The council had raised concern about the transport and highway impacts of the proposal which affected a vacant 10,665 metres squared office building adjoining the A4 main road with the M4 motorway running above it. The inspector noted, firstly, that car parking provision would comprise 0.8 spaces per flat, which he considered was acceptable in relation to policies in the London and local plans and would result in a significant reduction in vehicle movements to and from the site overall compared to the office use.
The inspector noted secondly that the site’s entrance had a public transport accessibility rating of 3 with moderate connectivity to public transport services. The inspector felt the six lane A4 could be crossed by a toucan crossing and would not significantly deter pedestrians and there were sufficient cycle lanes in the vicinity to use, although he accepted it was some distance to shops and services and therefore not a highly sustainable location.

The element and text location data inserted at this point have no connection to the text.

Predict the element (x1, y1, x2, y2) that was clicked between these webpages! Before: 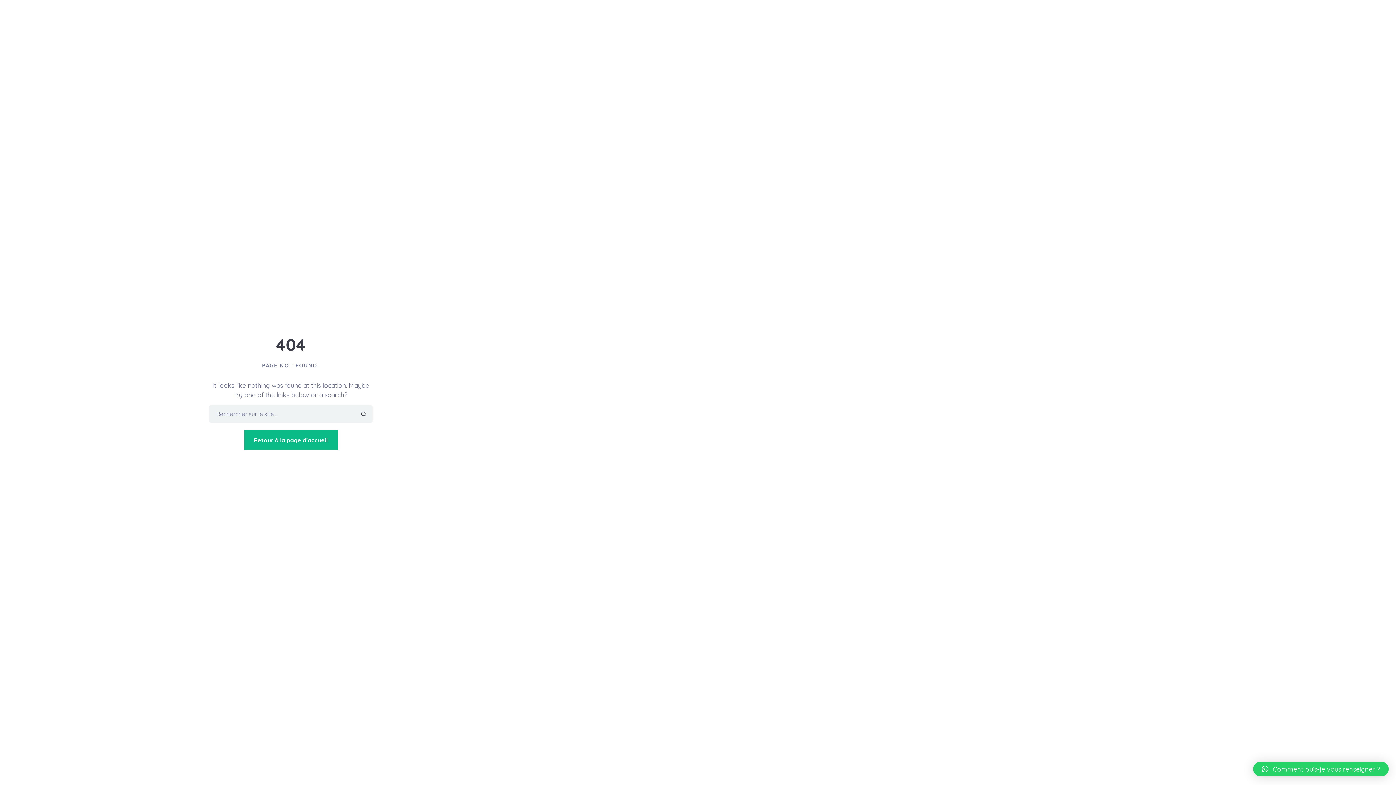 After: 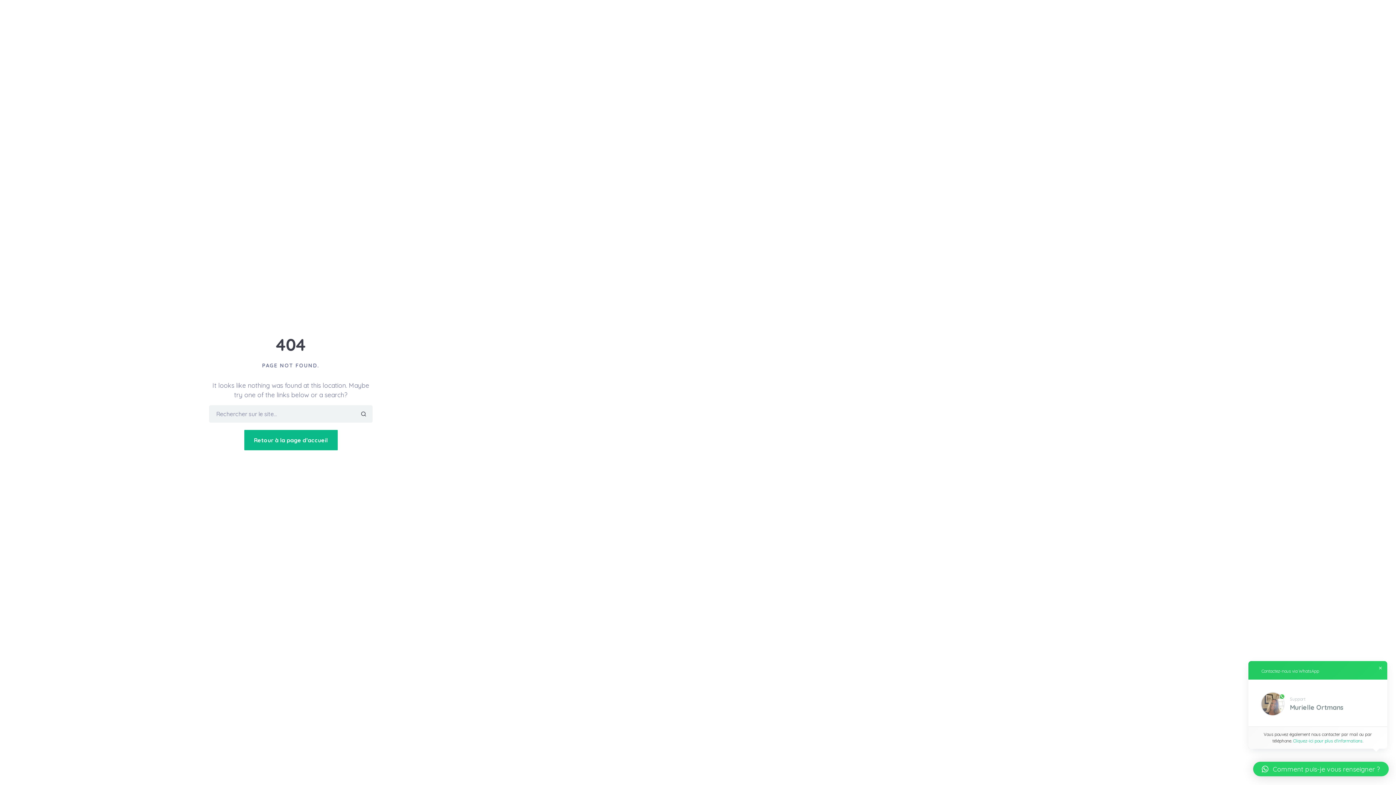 Action: bbox: (1253, 762, 1389, 776) label: Comment puis-je vous renseigner ?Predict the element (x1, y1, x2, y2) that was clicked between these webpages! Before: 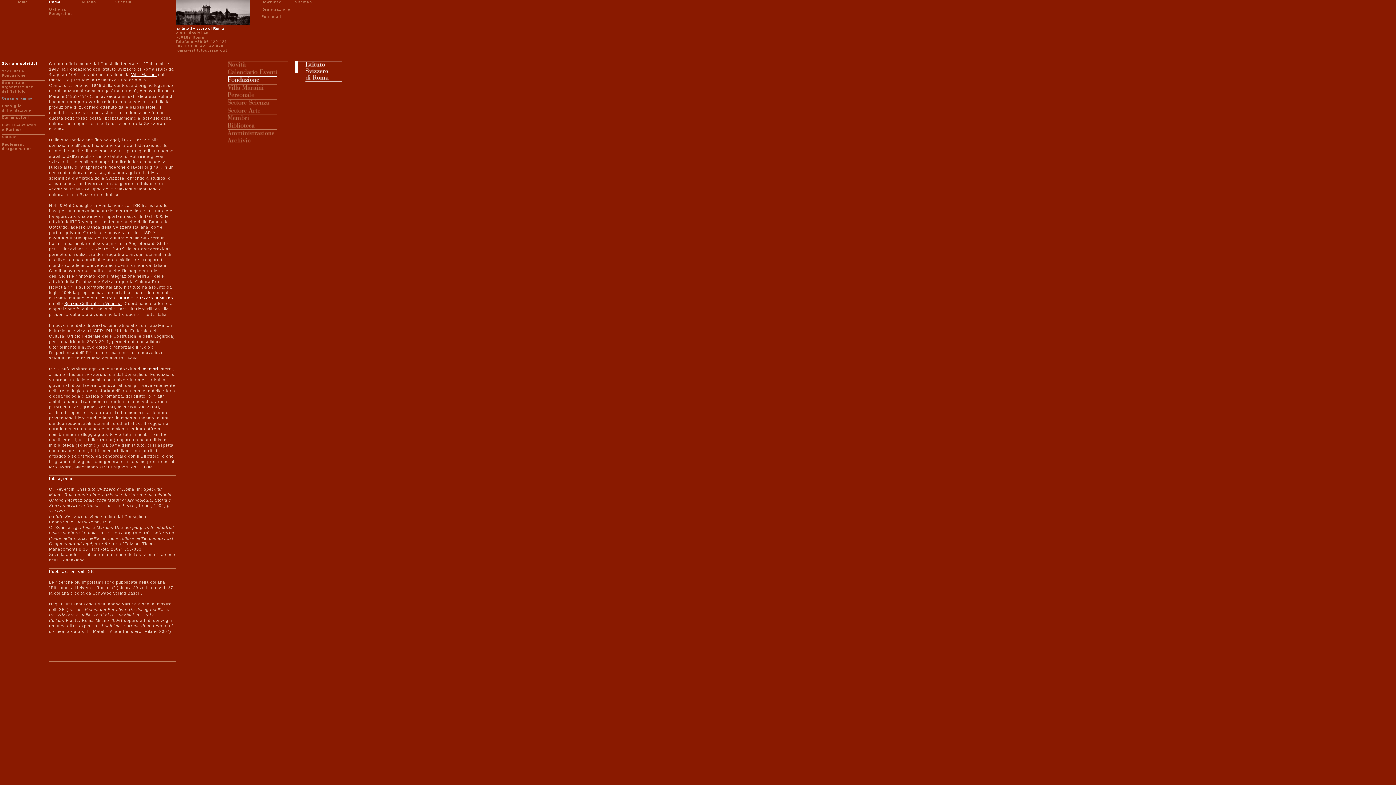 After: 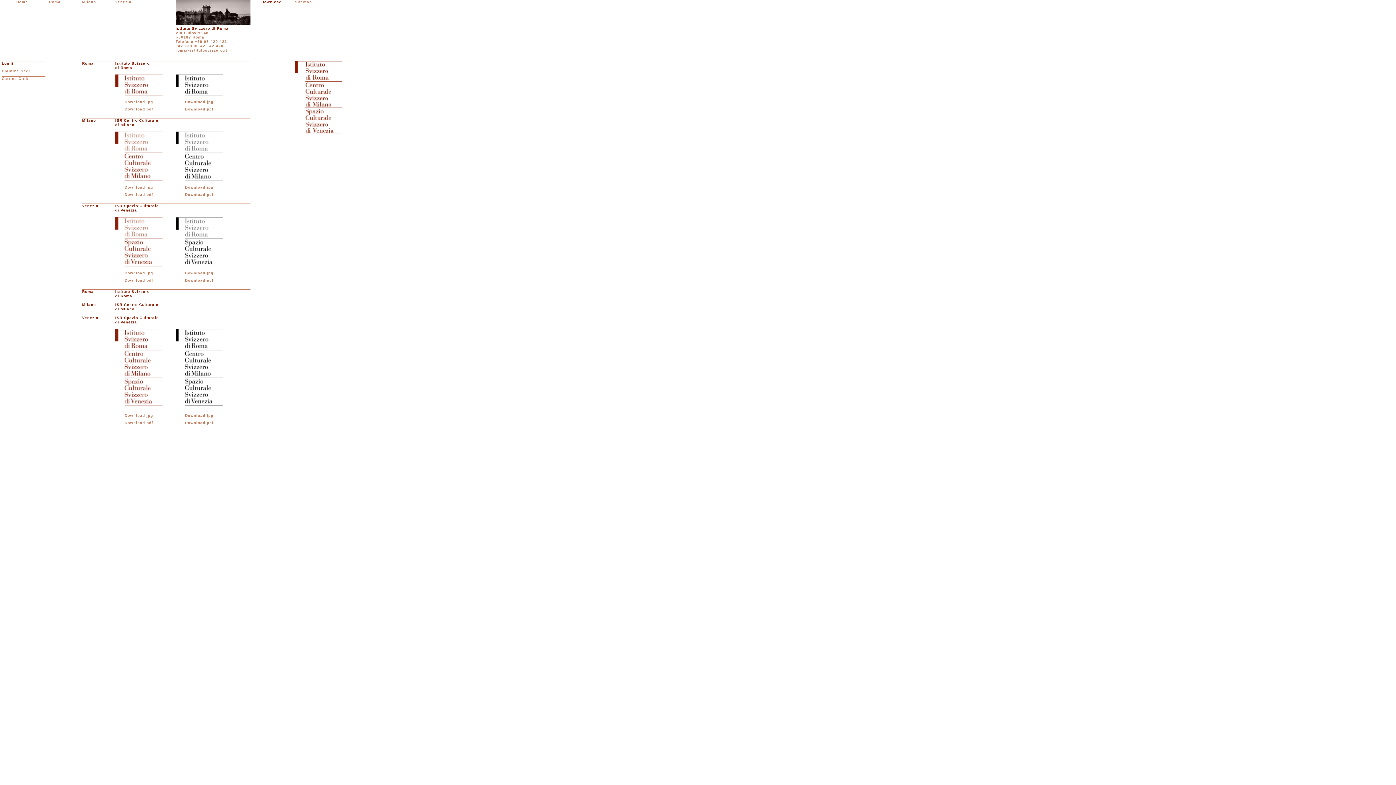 Action: label: Download bbox: (261, 0, 281, 4)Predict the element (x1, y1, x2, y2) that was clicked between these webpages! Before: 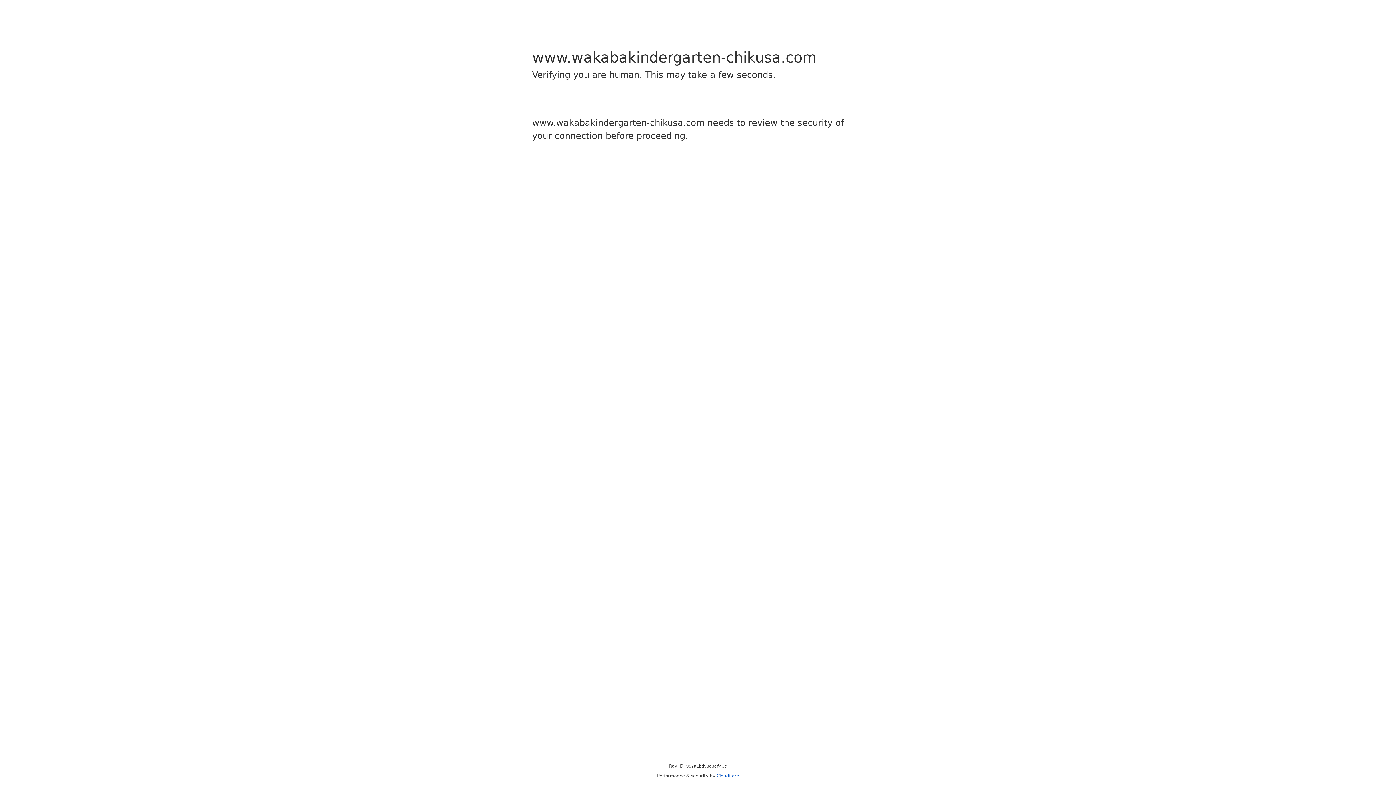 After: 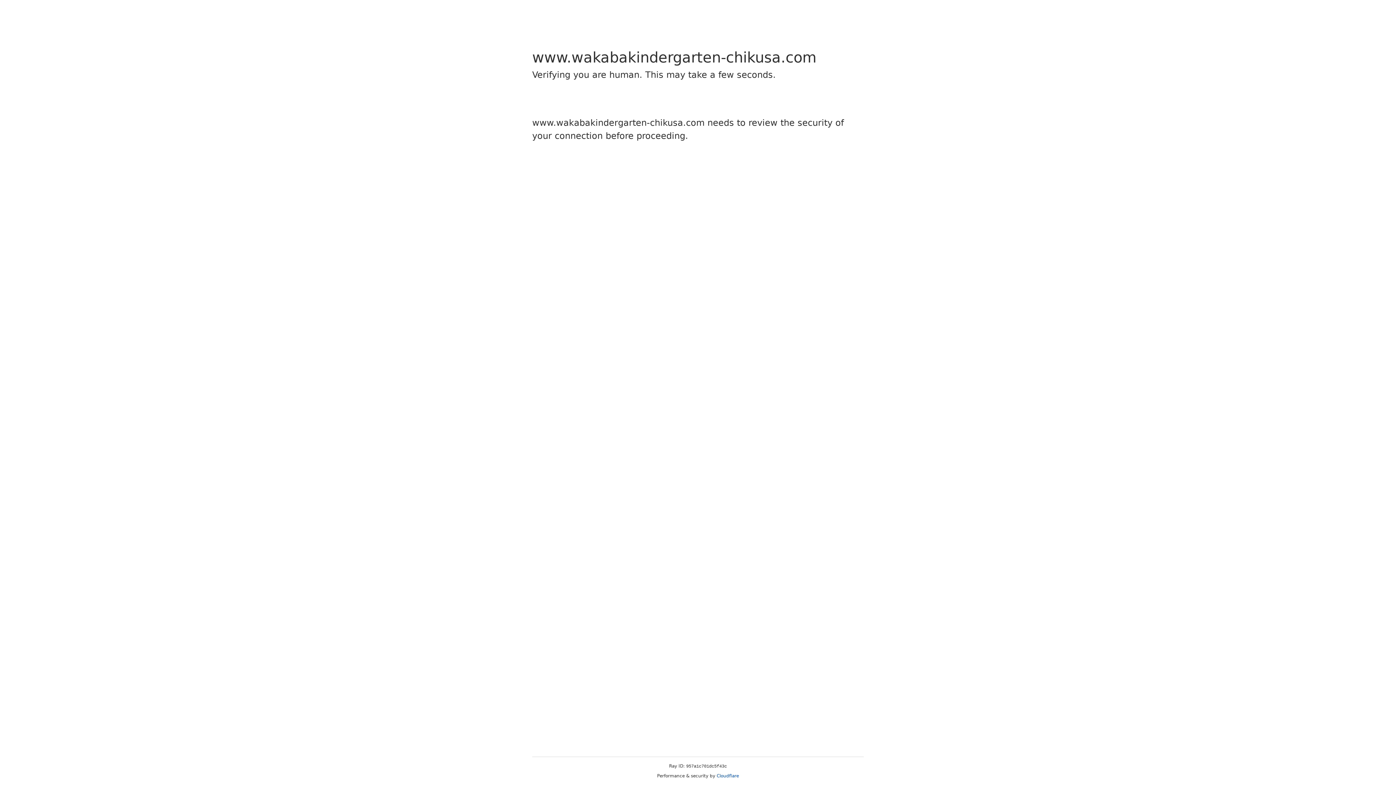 Action: bbox: (716, 773, 739, 778) label: CloudflarePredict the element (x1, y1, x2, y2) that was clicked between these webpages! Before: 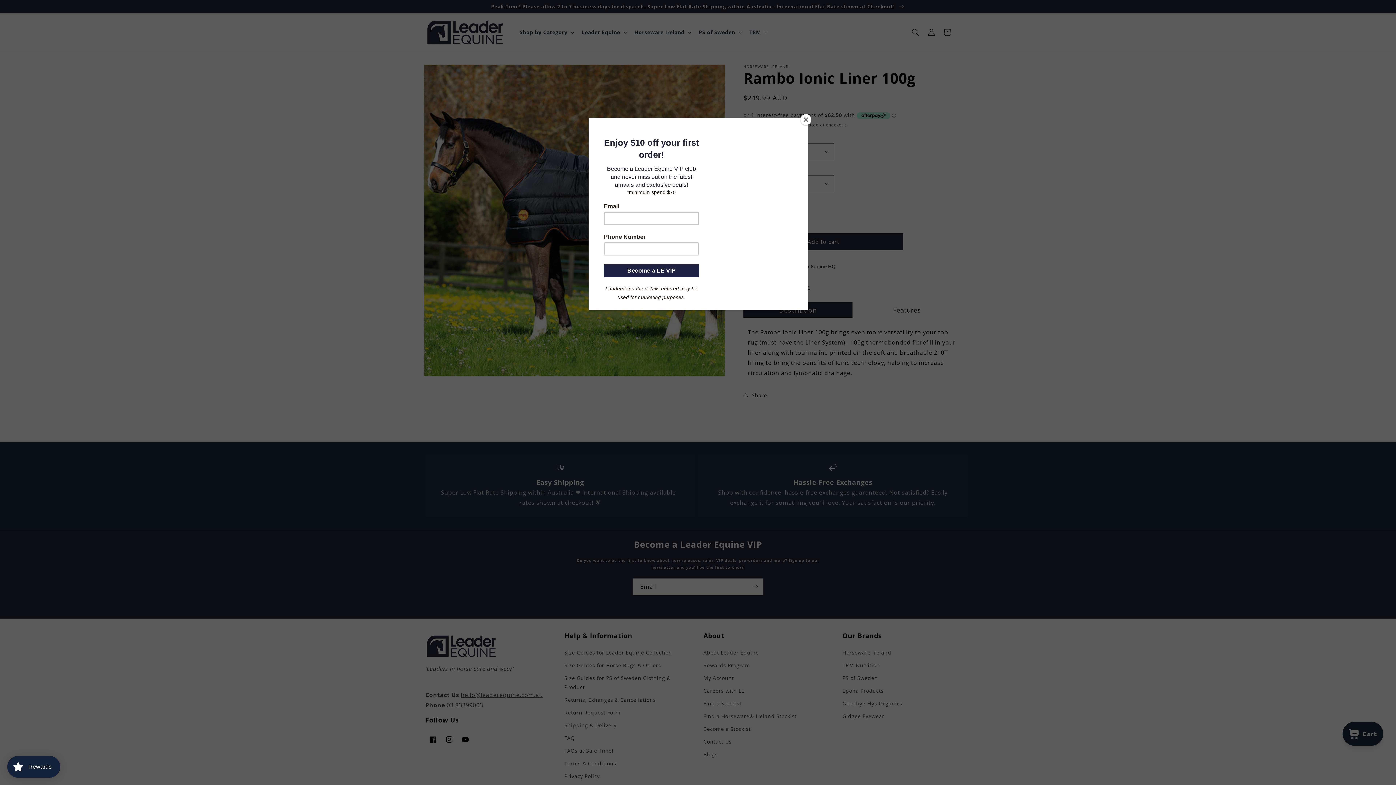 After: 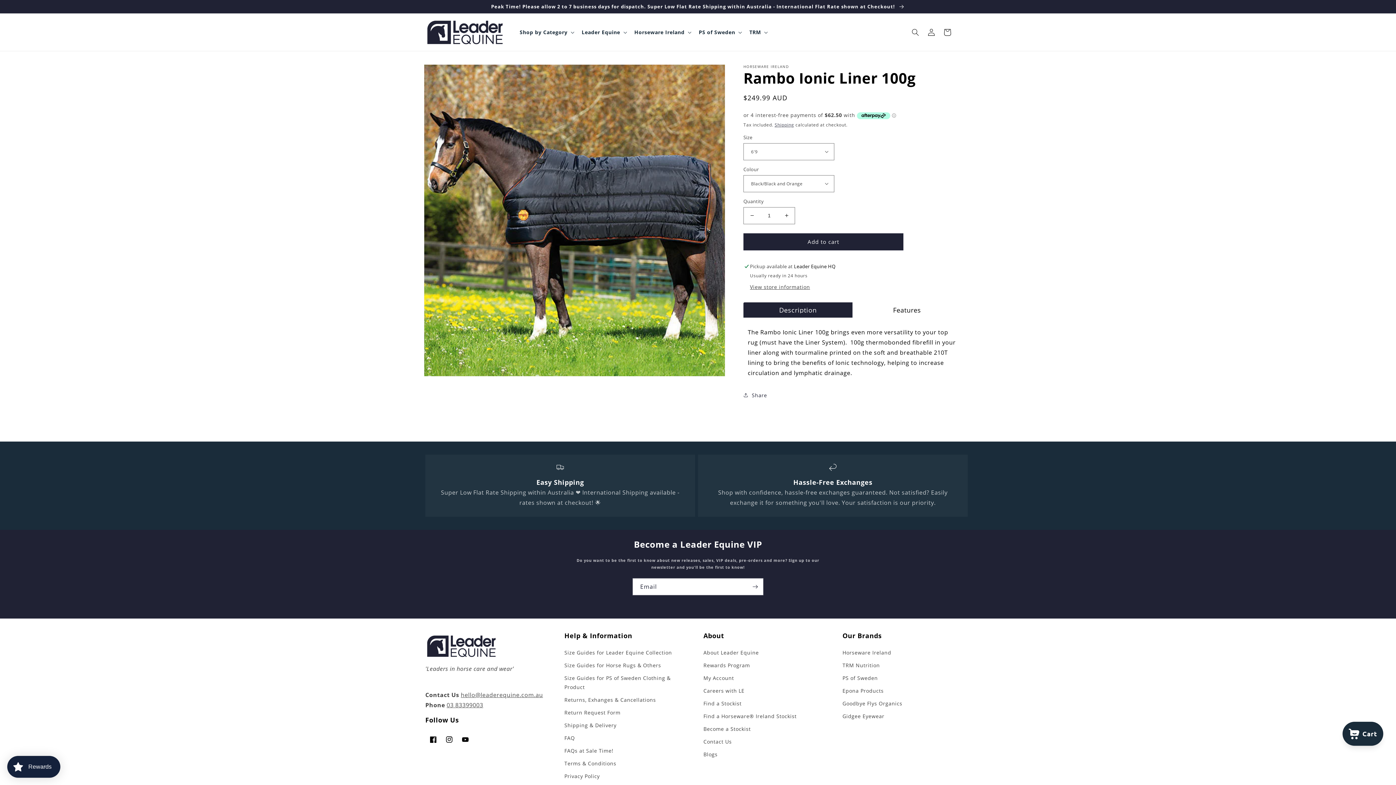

Whilst acknowledging that air quality could detract from the walking and cycling environment along the A4, potentially discouraging residents from using sustainable travel modes, the inspector noted thirdly that the pedestrian environment review system provided by the appellant scored the sustainable transport links as good to average and none as poor. The inspector supported this review since the council did not offer any evidence to the contrary. He concluded there was a range of sustainable transport options available so the scheme was not too dependent on car-based travel. He found no conflict with local, regional or national policies finding the residual cumulative transport impacts not severe.